WHAT TO PRODUCE
Keep only the lines of the listing that include the word "agent", and copy them.

RAW DATA

◆ ◆ ◆ ◆ ◆

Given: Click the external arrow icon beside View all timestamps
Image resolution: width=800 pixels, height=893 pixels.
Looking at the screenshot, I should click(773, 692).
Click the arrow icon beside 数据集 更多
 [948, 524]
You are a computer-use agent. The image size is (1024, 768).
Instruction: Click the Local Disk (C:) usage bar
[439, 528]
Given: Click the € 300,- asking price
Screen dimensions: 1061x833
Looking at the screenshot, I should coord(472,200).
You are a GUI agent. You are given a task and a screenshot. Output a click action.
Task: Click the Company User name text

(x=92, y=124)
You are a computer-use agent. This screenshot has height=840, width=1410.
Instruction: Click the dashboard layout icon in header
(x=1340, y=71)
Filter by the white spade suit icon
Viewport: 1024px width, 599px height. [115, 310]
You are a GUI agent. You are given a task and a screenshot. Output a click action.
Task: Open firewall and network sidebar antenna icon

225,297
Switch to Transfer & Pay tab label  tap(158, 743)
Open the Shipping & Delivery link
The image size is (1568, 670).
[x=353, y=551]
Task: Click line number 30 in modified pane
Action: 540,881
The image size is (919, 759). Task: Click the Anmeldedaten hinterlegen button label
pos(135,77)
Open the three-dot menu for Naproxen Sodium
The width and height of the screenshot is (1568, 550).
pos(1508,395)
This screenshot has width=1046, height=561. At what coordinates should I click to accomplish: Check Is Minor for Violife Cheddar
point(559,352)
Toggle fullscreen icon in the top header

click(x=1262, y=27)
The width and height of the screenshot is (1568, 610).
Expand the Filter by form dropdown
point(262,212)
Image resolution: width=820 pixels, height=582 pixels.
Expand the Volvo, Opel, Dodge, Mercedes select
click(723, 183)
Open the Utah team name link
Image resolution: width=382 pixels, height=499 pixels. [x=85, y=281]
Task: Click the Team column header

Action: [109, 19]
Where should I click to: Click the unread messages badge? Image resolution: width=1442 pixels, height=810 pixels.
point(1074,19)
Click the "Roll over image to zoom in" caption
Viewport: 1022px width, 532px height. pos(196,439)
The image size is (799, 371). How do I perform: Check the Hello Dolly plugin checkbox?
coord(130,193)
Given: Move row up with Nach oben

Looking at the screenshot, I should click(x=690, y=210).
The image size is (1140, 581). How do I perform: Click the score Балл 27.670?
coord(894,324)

◆ ◆ ◆ ◆ ◆

WRITTEN REPLY
You are a computer-use agent. The image size is (1024, 768).
You are a GUI agent. You are given a task and a screenshot. Output a click action.
You are a computer-use agent. This screenshot has height=840, width=1410.
You are a GUI agent. You are given a task and a screenshot. Output a click action.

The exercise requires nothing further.